Prior to 1988, the ‘Tweens were a cult indie band, very much part of the post-Smiths wave of bedsit romantics. Over the course of five albums which mixed quirky, angular, literate post-punk with warm, jangling love songs, they’d won considerable critical acclaim but had failed to trouble the charts, despite producing heavenly pop like “Bachelor Kisses” & “Bye Bye Pride”. Some of the songs were maybe just too arty, too lyrically obtuse to connect with more than a small cult following.
But 16 Lovers Lane was different. Gone were the sharp edges, the lyrics were more accessible, the production slicker, the guitars acoustic, the strings lush & romantic. The critics raved, but after my first listen I hated it, as did many ‘Tweens fans (in fact the 16LL debate still rages on at www.go-betweens.net). A week later, the cassette had nearly worn out I’d listened to it so much, since when I’ve been through another cassette copy and a CD, and the album is now no1 on my iPod’s playlist.
Because of the very different songwriting styles of the band’s two frontmen, Robert Forster (angular, wordy, often lyrically impenetrable) and Grant McLennan (warm, melodic, heartfelt) Go-Betweens albums often sound like two solo albums welded together. 16LL doesn’t. It’s harder than ever to identify who wrote what, giving it a cohesiveness their other albums lack. Thus Forster’s poignant “I’m Alright” sits easily alongside McLennan’s yearning “Quiet Heart”. Forster gets untypically confessional here and that’s what creates the chemistry.
Opening track “Love Goes On!” pulls off the old New Order trick of taking a clunky lyrical couplet (“There’s a cat in my alleyway, dreaming of birds that are blue/Sometimes girl when I’m lonely, this is how I think about you”) and delivering it with such honesty that it sounds improbably moving; and from then on it’s just one great song after another, highlights being the impossibly romantic “Devil’s Eye” (“Sometimes we don’t come through, sometimes we just get by/But I know with you I’ve never seen the Devil’s eye”), almost-hit “Streets of Your Town”, as good a pop song as the 1980s produced, and the closing, heartbreaking reminiscence of “Dive For Your Memory” – only the stoniest of hearts can remain unmoved by words like “We stood side by side, strong and true/Just wish you’d remember, bad times don’t get you through/So when I hear you saying that we stood no chance/I’ll dive for your memory, we stood that chance”.
Stunned by the public’s inexplicable indifference to their masterpiece, the band split, and didn’t release another Go-Betweens album for another 12 years.

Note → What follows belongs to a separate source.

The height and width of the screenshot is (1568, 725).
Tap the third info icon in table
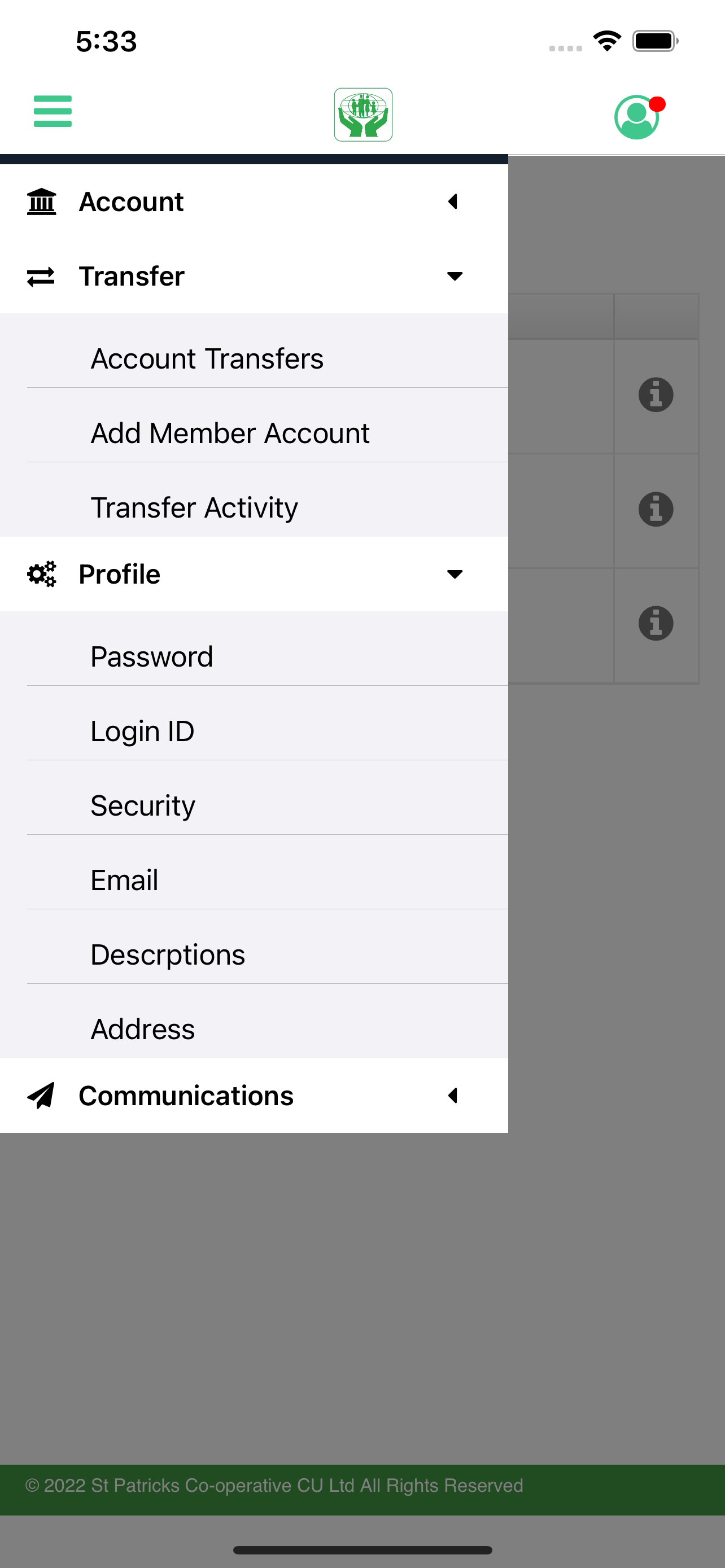pyautogui.click(x=656, y=623)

In 2005 they released the true follow-up to 16LL, their third album since reforming, the brilliant Oceans Apart, and even had a hit single throughout Europe with “Finding You”. On a creative and, for the first time, commercial roll, the band were about to begin recording another album when McLennan died unexpectedly in his sleep at the tragically young age of 48, his best work possibly still ahead of him; the outpouring of memories and tributes on the band’s website showing how much his songs meant to those who heard them.
In an interview with NME in 1988, McLennan said “I maintain that The Go-Betweens write about love better than anybody else in the world.” 16 Lovers Lane remains glorious, magical proof.